Saved entries:
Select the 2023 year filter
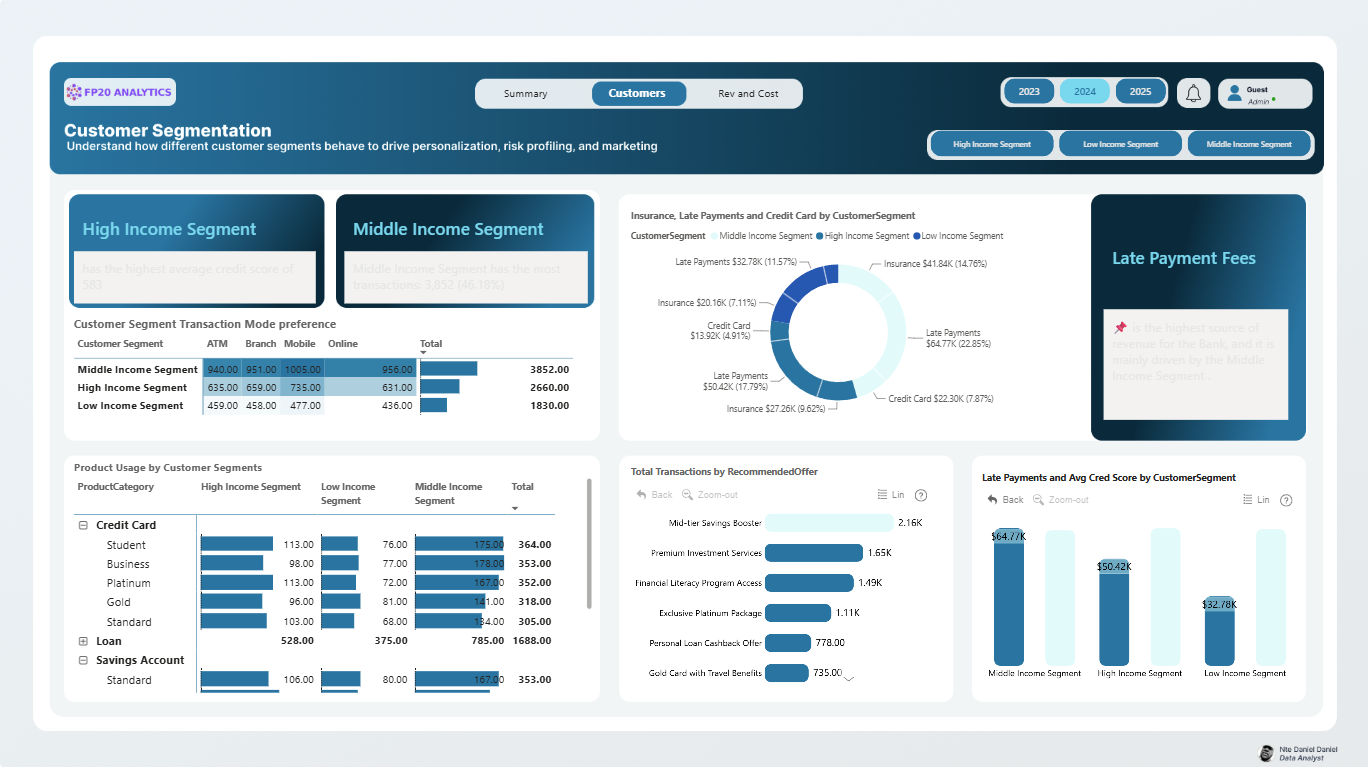click(1029, 92)
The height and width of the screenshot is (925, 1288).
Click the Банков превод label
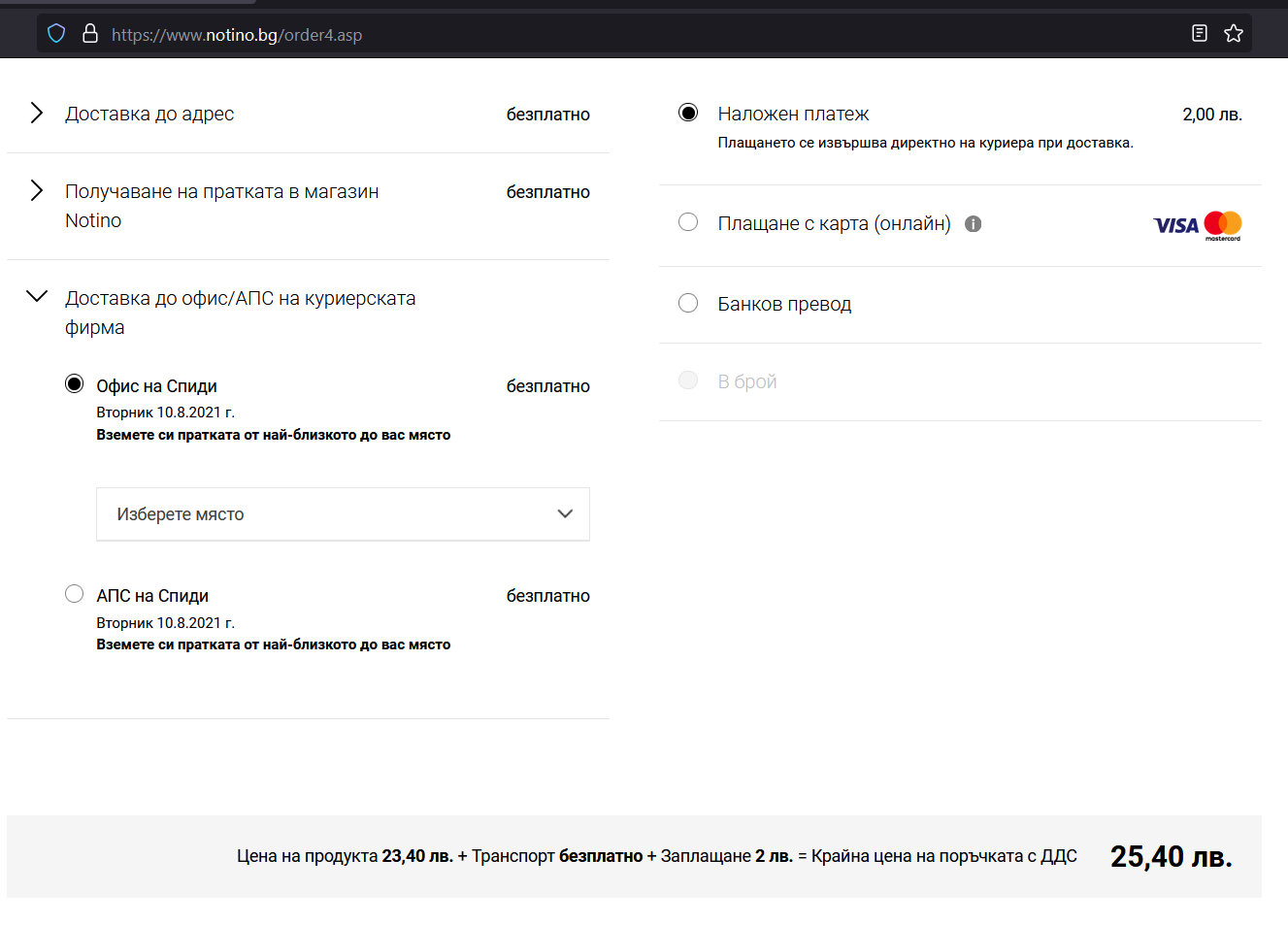pos(784,305)
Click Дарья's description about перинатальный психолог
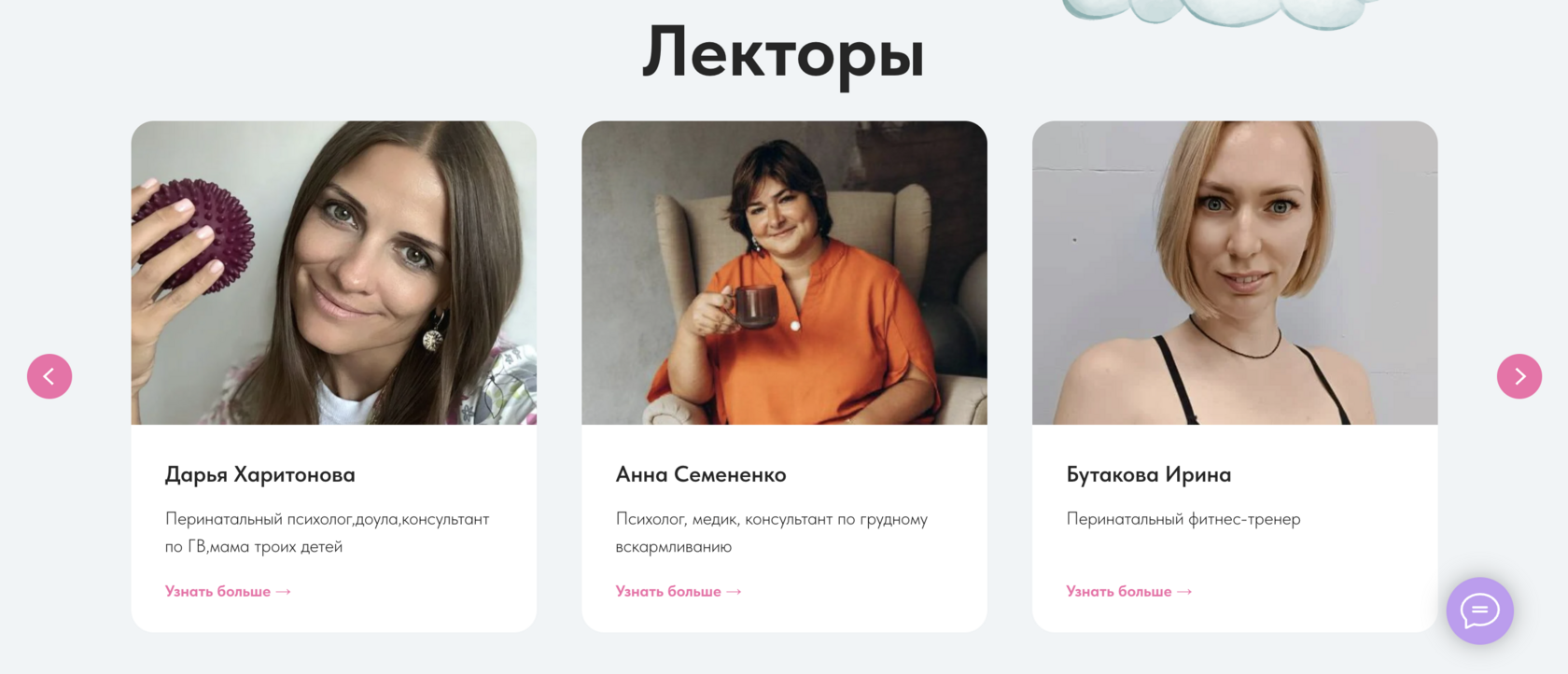1568x674 pixels. (328, 532)
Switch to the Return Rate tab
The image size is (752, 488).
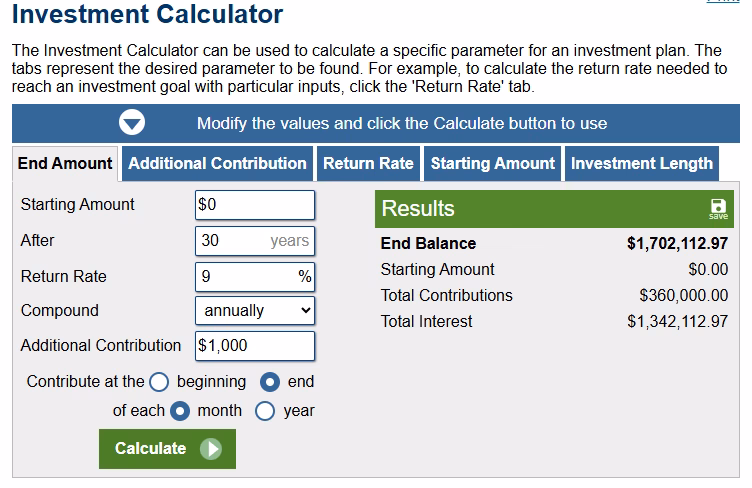(x=368, y=163)
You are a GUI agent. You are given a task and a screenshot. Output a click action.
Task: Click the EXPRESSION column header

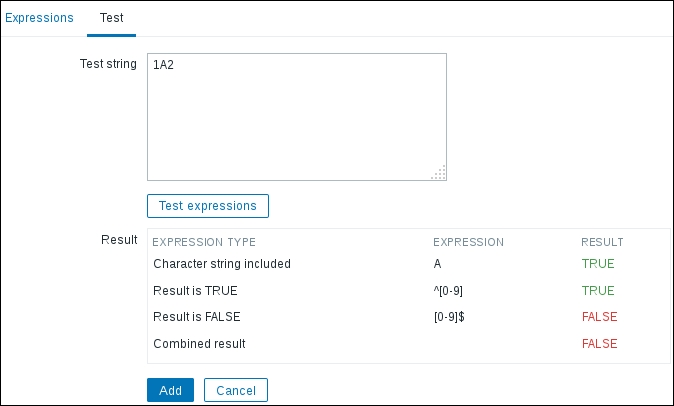(468, 242)
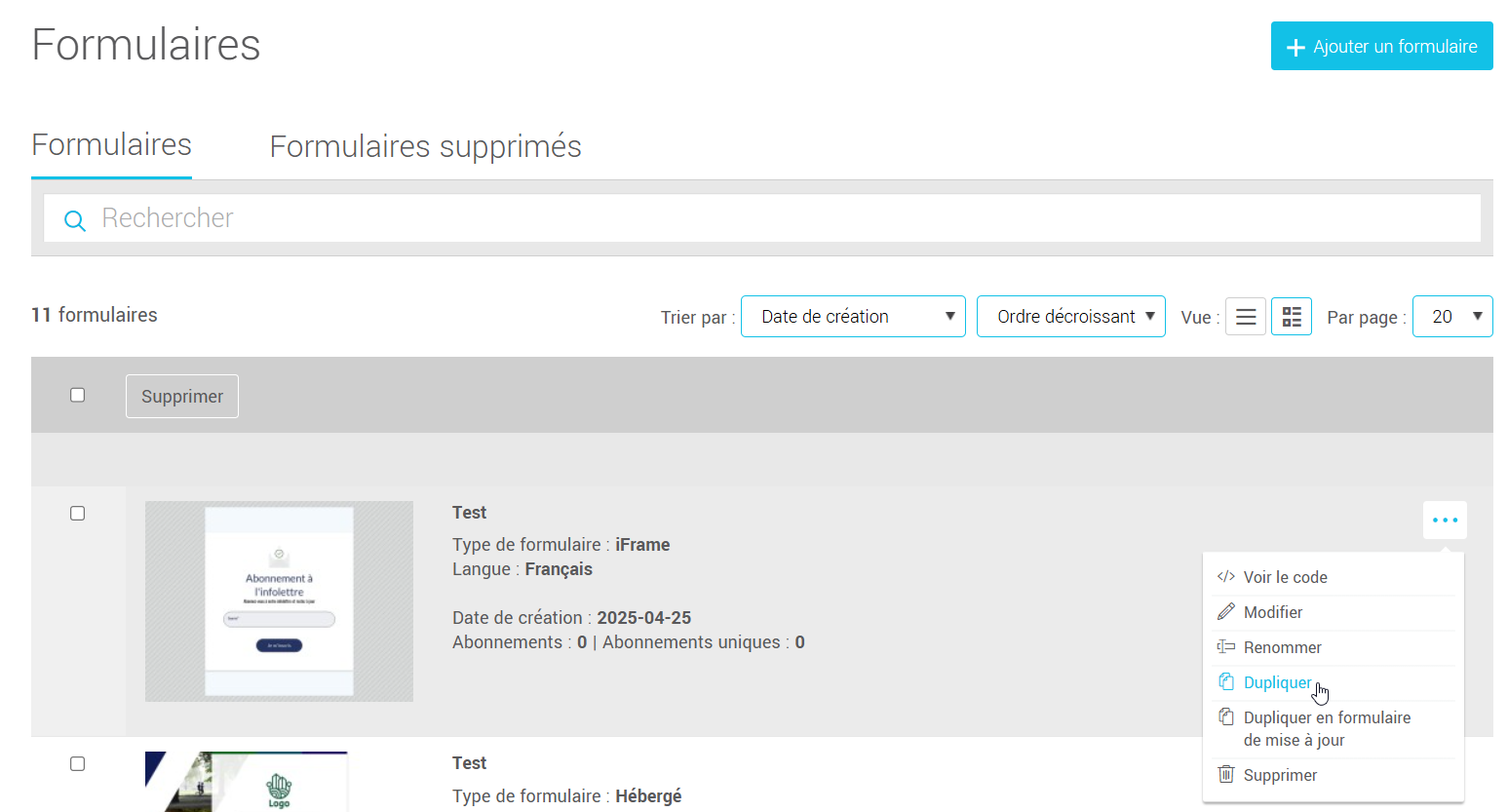Check the checkbox for the iFrame Test form
This screenshot has height=812, width=1508.
(x=77, y=513)
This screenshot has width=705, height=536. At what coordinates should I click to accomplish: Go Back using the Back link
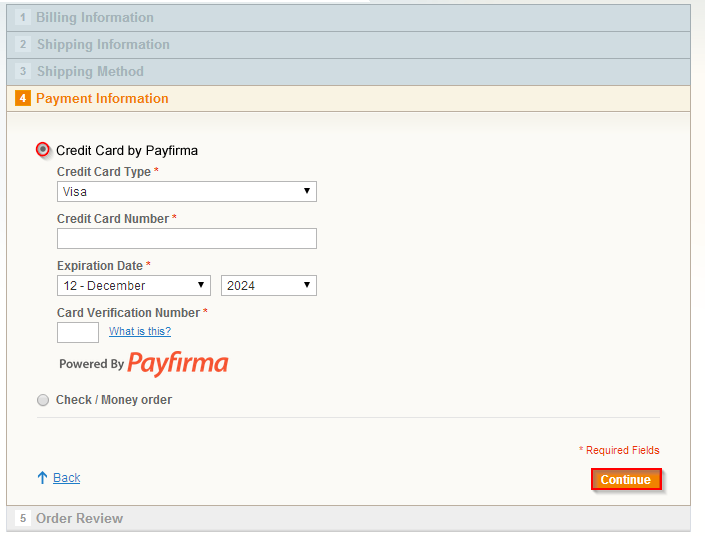coord(67,478)
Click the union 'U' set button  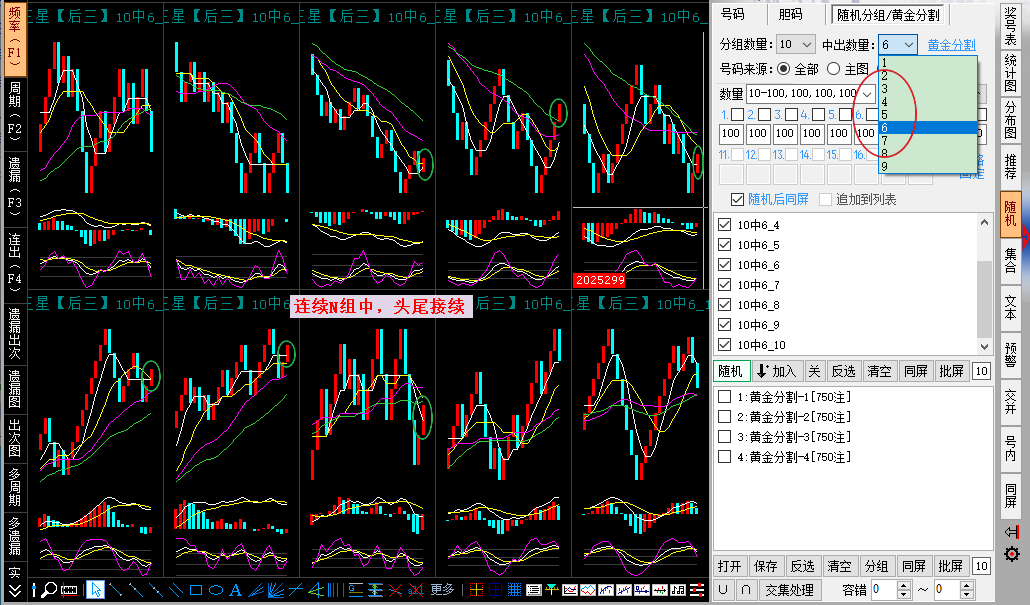[x=723, y=590]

• Activity:
Transcribe only the lines above that start at the line containing "The image size is (752, 488)." and end at the line containing "You are a GUI". Omit pictures.

• Finished task:
The image size is (752, 488).
(x=368, y=163)
You are a GUI agent. You are given a task and a screenshot. Output a click action.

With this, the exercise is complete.